Tandy is cool, but without anyone else around, we have no context for what he’s really like. We get his raw humanity without finding out anything important about him. For that, we need people. The first we meet is Carol, and she (played by Kristen Schaal at her best) is just the worst.

She’s also the driving factor in forcing things back to normal. Tandy is content to lie around in his own filth until a woman shows up (so basically an average man), and now that we have a larger crew of people, we’re getting more angles on Tandy’s angst and self-foiled goals.

The show is also liberal with the thumbscrews. It’s not enough that Tandy spends a full day and night stranded on top of a billboard when he was supposed to be having sex twice in one afternoon with Mary Steenburgen and Cleopatra Coleman’s characters. It’s not enough that he stupidly strips down to his underwear in the unrelenting sun. It’s not enough that he’s rescued by the masculine perfection embodied by Boris Kodjoe, who brings his teutonic Love and Basketball swagger to the cul-de-sac. It’s not enough that Kodjoe’s character is also named Phil Miller (what are the odds?), so the Phil we know has to go by Tandy. It’s not enough that his rescue reveals Tandy’s attempt to lie to the outside world about the group’s existence (again).

All of that isn’t enough, so New Phil has to point out that there was another ladder on the billboard the whole time.
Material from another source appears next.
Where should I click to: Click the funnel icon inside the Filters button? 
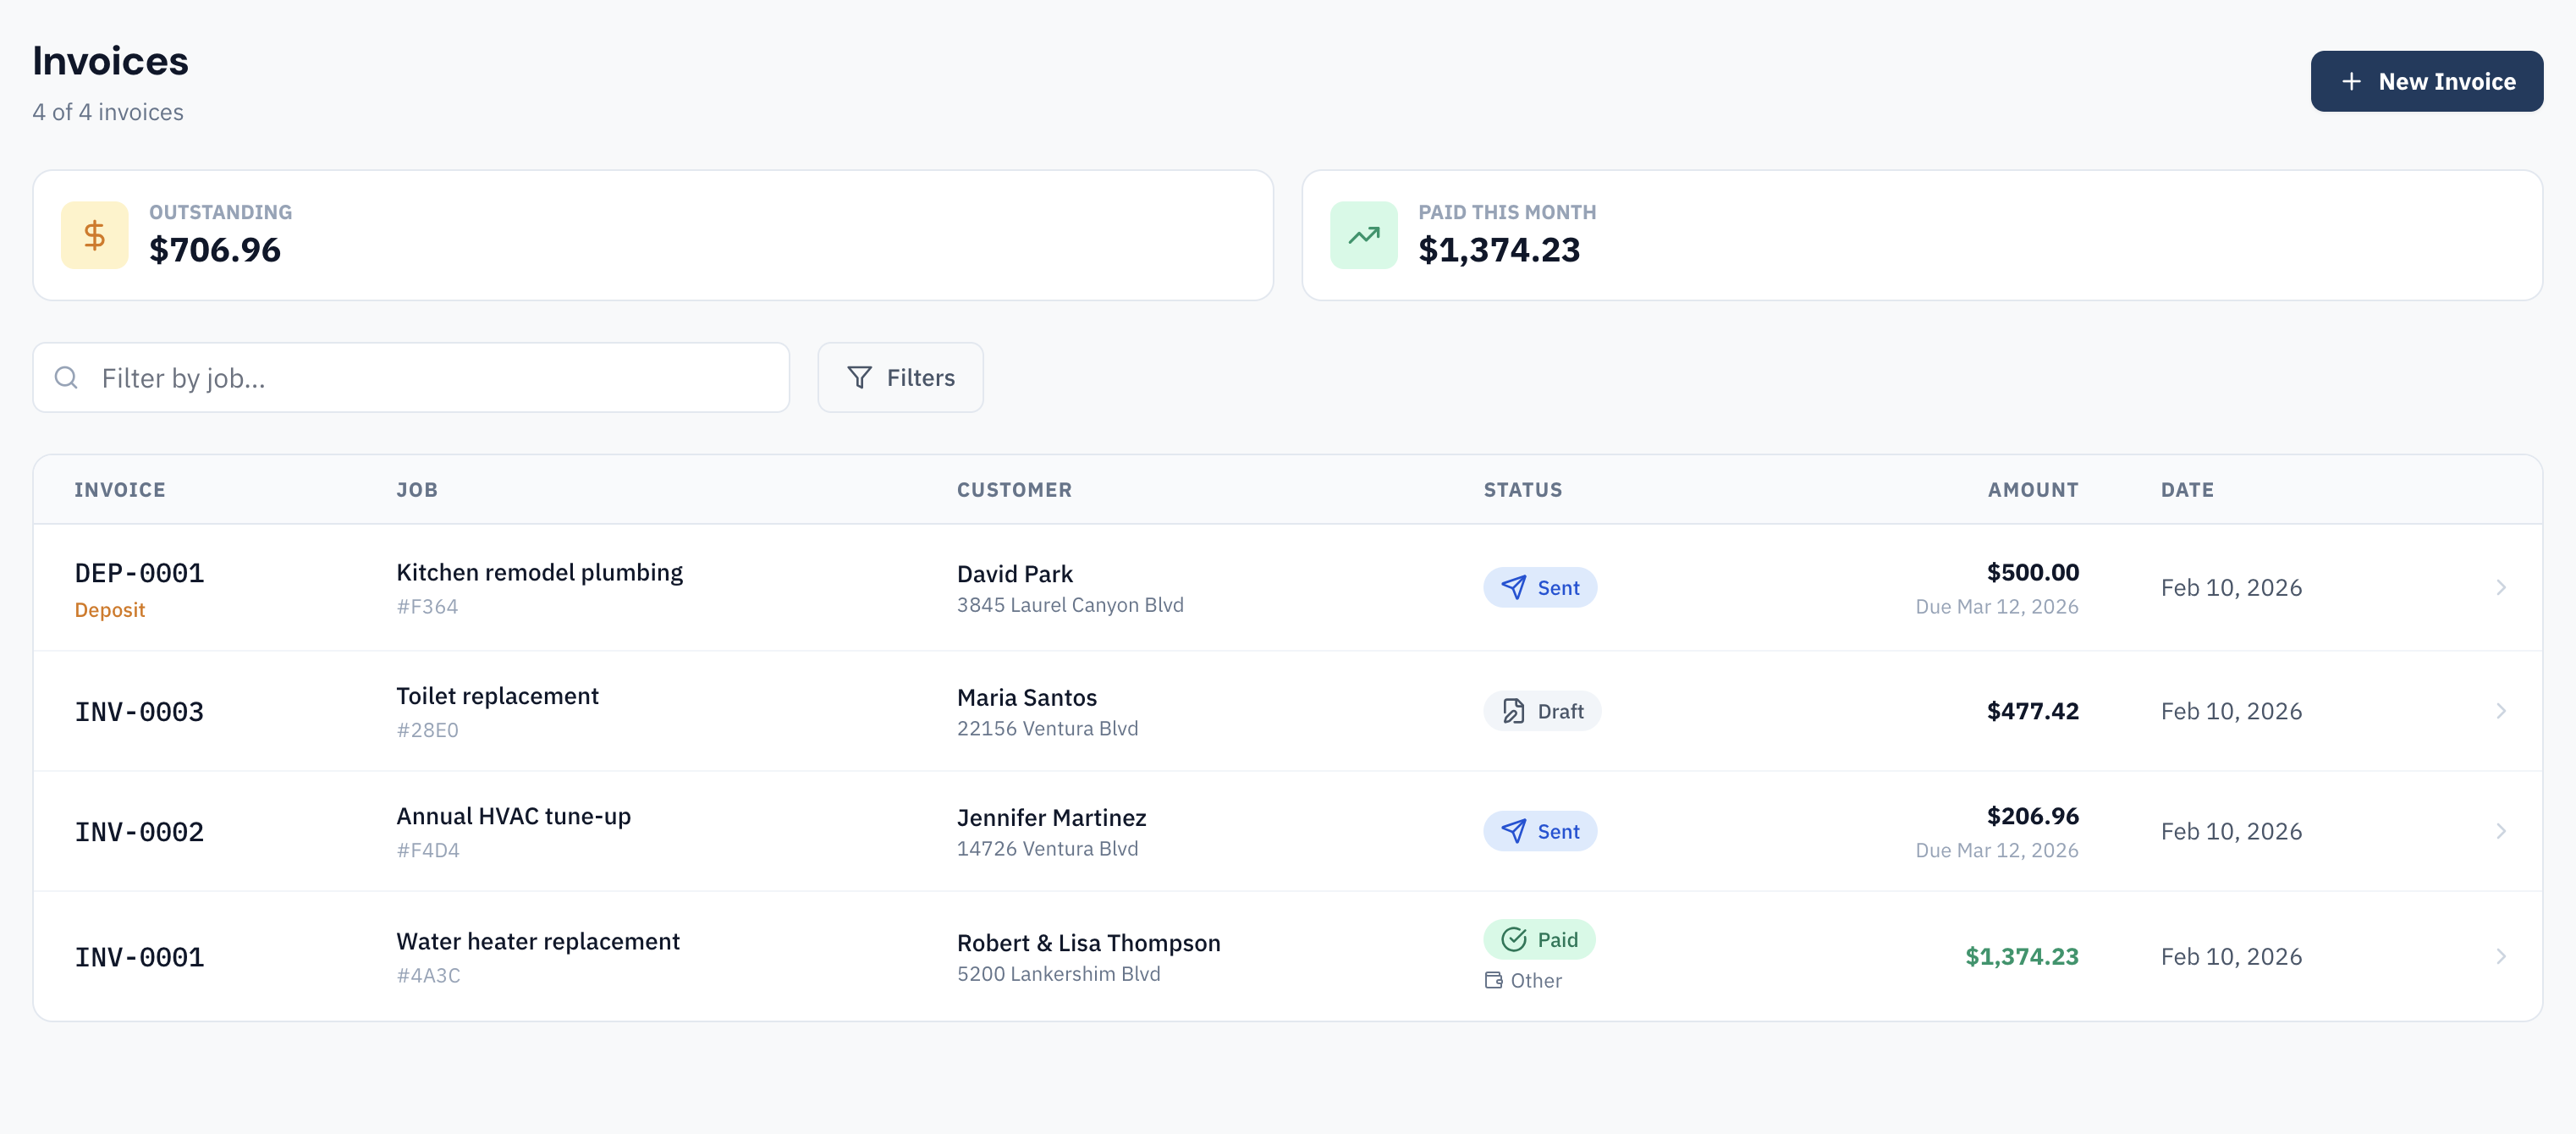859,377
That is what the show is all about. It’s abjectly brutal to a main character who we thought was The Dude, but who turned out to be an even hornier Steve Urkel. In that sense the criticisms of the show make sense, but The Last Man on Earth also feels like it’s weeding out the audience who can’t handle its laser focus on Tandy’s misery. The show politely says, “You thought the last episode was awkward? It’s about to get even more awkwarder.”
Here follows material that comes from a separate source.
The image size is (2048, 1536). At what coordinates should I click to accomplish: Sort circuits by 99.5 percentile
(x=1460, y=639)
It’s the combination of that and the blank slate of possibilities that make me think the LOST-esque reality of the show could easily turn out to be that Tandy is in hell. He succeeded in killing himself in the pilot episode and has believed since then that he’s alive despite being tormented by insanely ironic and comedic situations ever since while no one else recognizes his despair in any way.

It seems equally likely that the show will continue to portray a difficult life of people feigning normalcy, or that Rod Serling will lead Tandy to the desert to explain that God and Satan made a cruel bet.

We probably won’t get to meet more characters; the show has a perfect Gilligan’s Island Seven right now, all stranded together on what might as well be an island. Tandy is goofy Gilligan, Todd is the skipper, new Phil is the able professor, Carol is Mary Ann, Melissa is Ginger, and the wealthy-as-sin Howells have been replaced by Gail and Erica. Okay, so the comparison doesn’t line up perfectly, but they are both TV shows dedicated to a singular goal that’s aggravatingly never going to be achieved.

Or maybe we will meet more characters. Who knows what this show will do. An entire truckload could show up in the finale. Ed Harris could accidentally leave his mic on and cue our characters to their Truman Show existence. Tandy might put his hand on his own buttock in order to pretend that it’s a woman’s breast. The potential story directions are virtually endless.

All we really know is that, with two episodes left, the series has finally shifted on its axis with the inclusion of New Phil – Todd is feeling the pangs of jealousy, most of the women are swooning over the alpha male, and with someone else suffering (even just a little), Tandy has the ability to rediscover some humanity.

But he won’t. He never will. He’s the coyote.